Al-Mwalla, M. (2012). Can Book-to-Market, Size and Momentum be Extra Risk Factors that Explain the Stocks Rate Of Return?: Evidence from Emerging Market. Journal of Finance, Accounting & Management, 3(2), 42–57.

Wednesday, February 13, 2019

Investor Myopia and the Momentum Premium across International Equity Markets

The existence of momentum returns has long been established by prior studies, but there has not been a definitive reason for why momentum returns occur.  The authors suggest the reason is that investors are myopic (i.e., nearsighted), and that speculators may overweight public information and underweight private information, which would result in prices taking longer to reach their true fundamental value and for more short-term information to drive prices.  In addition, institutional investor myopia may result from short-term incentives, producing price drifts similar to those found in behavioral models.

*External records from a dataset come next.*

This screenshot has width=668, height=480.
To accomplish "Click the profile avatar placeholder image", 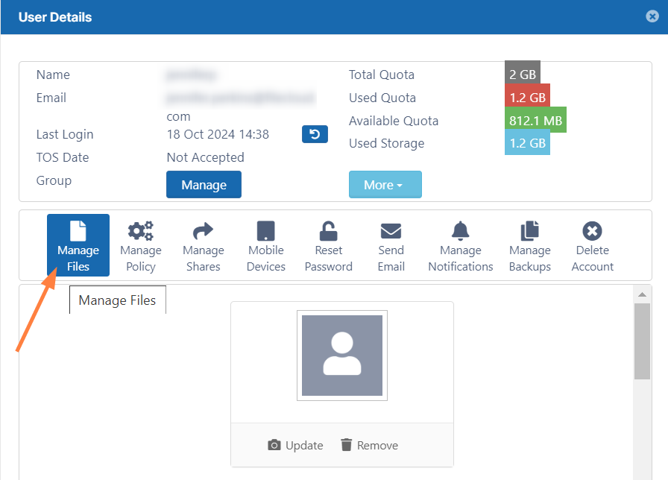I will click(x=342, y=356).
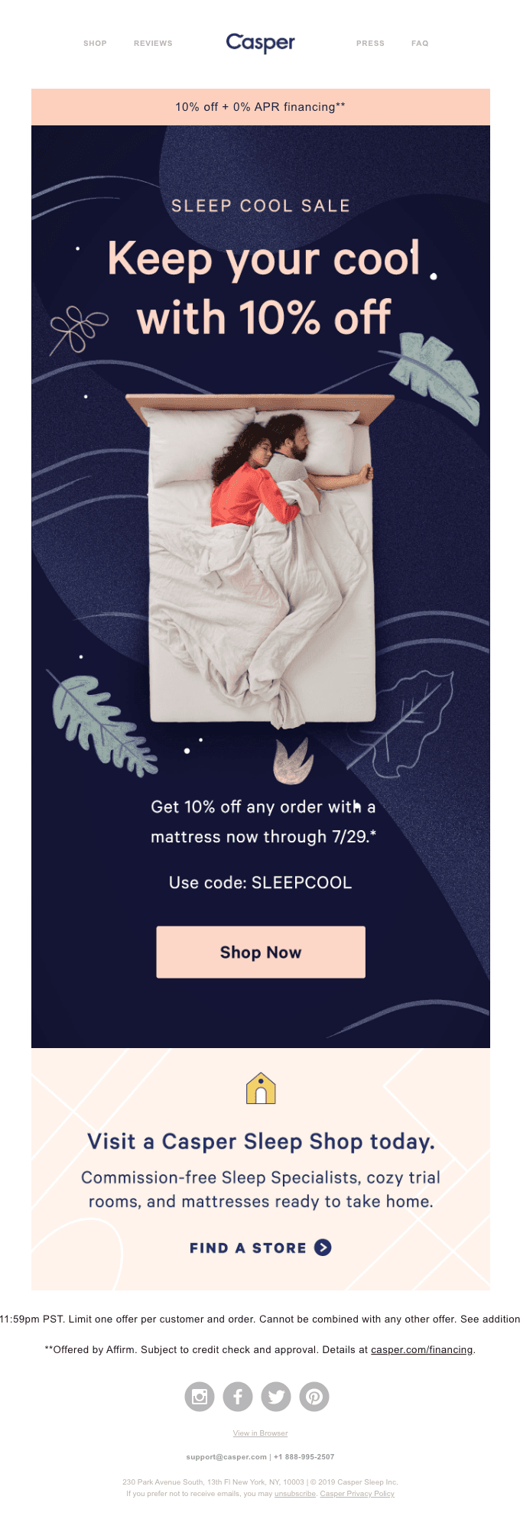520x1532 pixels.
Task: Open the Twitter social icon
Action: pyautogui.click(x=276, y=1397)
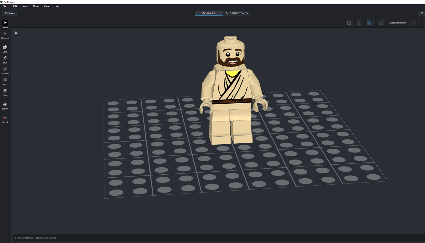Click the Import button
Screen dimensions: 425x243
point(10,13)
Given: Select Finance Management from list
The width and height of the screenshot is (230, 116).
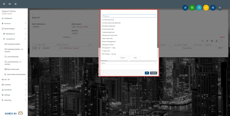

The authors took many countries and ranked them according to their level of cultural myopia.  Then they compared that myopia index to the level of momentum returns in each of the countries.  In doing so, they find that countries that tend to be myopic usually have higher momentum returns.

Next, the authors ranked and split the countries into 3 equal groups, then simulated forming equal-weight portfolios of countries for the "Myopic" third, the "Neutral" third, and the "Long-Termist" third.  They find that the myopic portfolio has much higher momentum returns than the long-termist portfolio over the 1988-2015 period.  So we might argue that countries that are culturally more myopic might have higher momentum returns, so the level of myopia of investors might explain momentum returns.

Finally, the authors form regressions of momentum returns and control for other factors that have been found to be related to momentum returns in other research.  The authors find that despite controlling for many other factors, the myopia factor is still significantly related to momentum returns.



Docherty, P., & Hurst, G. (2018). Investor Myopia and the Momentum Premium across International Equity Markets. Journal of Financial & Quantitative Analysis, 53(6), 2465–2490.